As part of a three-team deal with the Utah Jazz and Minnesota Timberwolves, the Lakers traded Westbrook, Juan Toscano-Anderson, Damian Jones and a first-round pick to Utah, and a 2024 second-round pick to Minnesota, league sources told The Athletic on Wednesday. The Lakers received D’Angelo Russell, Malik Beasley and Jarred Vanderbilt in the trade. Westbrook was sent to the Jazz, though he’s expected to be bought out and will command interest from the Clippers and Bulls, according to The Athletic and Turner Sports.

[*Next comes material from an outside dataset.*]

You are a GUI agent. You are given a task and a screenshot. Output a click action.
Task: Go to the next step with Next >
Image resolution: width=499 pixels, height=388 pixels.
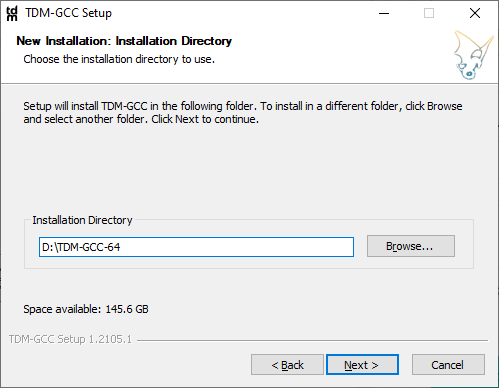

The Lakers believe there is an addition-by-subtraction element to dealing the nine-time All-Star. The situation had become untenable over the past week or so, multiple team and league sources close to the situation told The Athletic, all of whom were granted anonymity so that they could speak freely. Two sources described the situation as “toxic.” And while Lakers owner Jeanie Buss was known to be against the idea of waiving Westbrook, sources say there was a strong sense from the coaching staff that it might be necessary if no trade was forthcoming.

Lakers coaches had grown frustrated with Westbrook’s recent behavior, and he was known to be upset with being openly mentioned in trade discussions. Both sides were ready to move on from an imperfect partnership.

The trade ends Westbrook’s disastrous tenure with the Lakers – a homecoming marred by his awkward fit on and off the court, and multiple injuries to the Lakers’ two other stars. Los Angeles was 22-22 in the 44 games that LeBron James, Anthony Davis and Westbrook played together across two seasons, a subpar record for a trio of Top 75 players and future Hall of Famers still producing at high levels.

Westbrook’s exit was nearly a year in the making. The Lakers explored trading him at the 2022 trade deadline before more seriously considering it last offseason in potential deals with Brooklyn for Kyrie Irving and Indiana for Myles Turner and Buddy Hield. Those developments being so public naturally affected Westbrook, though he denied it publicly.

“No. I do not,” he said Saturday when asked if trade rumors affected him. “That’s not up to me. Like I said, I’ve known this was a business since I was 18, 19 years old, since I got into it. My dad taught me that at that age, getting to this league is a business, and people make whatever decision they make. And I’ll make sure I’m ready and professional, like I always have been and always will be.”